◆ **TASK OBJECTIVE**:
Write out the records below word for word, please.

◆ **Stored entries**:
+ + + +
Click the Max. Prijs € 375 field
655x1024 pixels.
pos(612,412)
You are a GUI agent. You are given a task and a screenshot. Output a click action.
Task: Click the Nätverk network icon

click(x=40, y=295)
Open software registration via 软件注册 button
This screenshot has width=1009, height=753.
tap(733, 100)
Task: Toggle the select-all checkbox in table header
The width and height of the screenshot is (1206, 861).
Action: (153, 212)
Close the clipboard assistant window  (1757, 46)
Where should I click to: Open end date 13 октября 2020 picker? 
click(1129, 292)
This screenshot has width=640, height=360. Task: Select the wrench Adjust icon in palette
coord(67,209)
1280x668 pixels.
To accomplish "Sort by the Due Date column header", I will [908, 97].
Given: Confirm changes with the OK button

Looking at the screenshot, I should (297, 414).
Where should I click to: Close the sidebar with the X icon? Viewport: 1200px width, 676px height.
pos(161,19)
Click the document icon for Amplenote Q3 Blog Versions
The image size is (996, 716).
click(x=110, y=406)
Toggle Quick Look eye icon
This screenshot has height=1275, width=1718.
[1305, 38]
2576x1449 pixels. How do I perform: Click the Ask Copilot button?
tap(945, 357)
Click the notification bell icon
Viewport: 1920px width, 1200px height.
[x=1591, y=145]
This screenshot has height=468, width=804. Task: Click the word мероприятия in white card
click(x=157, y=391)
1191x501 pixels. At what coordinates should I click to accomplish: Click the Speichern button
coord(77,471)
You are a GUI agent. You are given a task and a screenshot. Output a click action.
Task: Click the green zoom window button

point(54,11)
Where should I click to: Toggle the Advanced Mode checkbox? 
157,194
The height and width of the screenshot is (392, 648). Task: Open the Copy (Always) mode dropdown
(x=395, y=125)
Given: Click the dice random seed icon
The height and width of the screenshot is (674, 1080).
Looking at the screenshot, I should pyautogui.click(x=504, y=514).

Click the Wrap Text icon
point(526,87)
+ + + +
◆ **WRITTEN RESPONSE**:
Click the Max. Prijs € 375 field
655x1024 pixels.
pos(612,412)
You are a GUI agent. You are given a task and a screenshot. Output a click action.
Task: Click the Nätverk network icon

click(x=40, y=295)
Open software registration via 软件注册 button
This screenshot has width=1009, height=753.
tap(733, 100)
Task: Toggle the select-all checkbox in table header
The width and height of the screenshot is (1206, 861).
Action: (153, 212)
Close the clipboard assistant window  (1757, 46)
Where should I click to: Open end date 13 октября 2020 picker? 
click(1129, 292)
This screenshot has width=640, height=360. Task: Select the wrench Adjust icon in palette
coord(67,209)
1280x668 pixels.
To accomplish "Sort by the Due Date column header", I will [908, 97].
Given: Confirm changes with the OK button

Looking at the screenshot, I should (297, 414).
Where should I click to: Close the sidebar with the X icon? Viewport: 1200px width, 676px height.
pos(161,19)
Click the document icon for Amplenote Q3 Blog Versions
The image size is (996, 716).
click(x=110, y=406)
Toggle Quick Look eye icon
This screenshot has height=1275, width=1718.
[1305, 38]
2576x1449 pixels. How do I perform: Click the Ask Copilot button?
tap(945, 357)
Click the notification bell icon
Viewport: 1920px width, 1200px height.
[x=1591, y=145]
This screenshot has height=468, width=804. Task: Click the word мероприятия in white card
click(x=157, y=391)
1191x501 pixels. At what coordinates should I click to accomplish: Click the Speichern button
coord(77,471)
You are a GUI agent. You are given a task and a screenshot. Output a click action.
Task: Click the green zoom window button

point(54,11)
Where should I click to: Toggle the Advanced Mode checkbox? 
157,194
The height and width of the screenshot is (392, 648). Task: Open the Copy (Always) mode dropdown
(x=395, y=125)
Given: Click the dice random seed icon
The height and width of the screenshot is (674, 1080).
Looking at the screenshot, I should pyautogui.click(x=504, y=514).

Click the Wrap Text icon
point(526,87)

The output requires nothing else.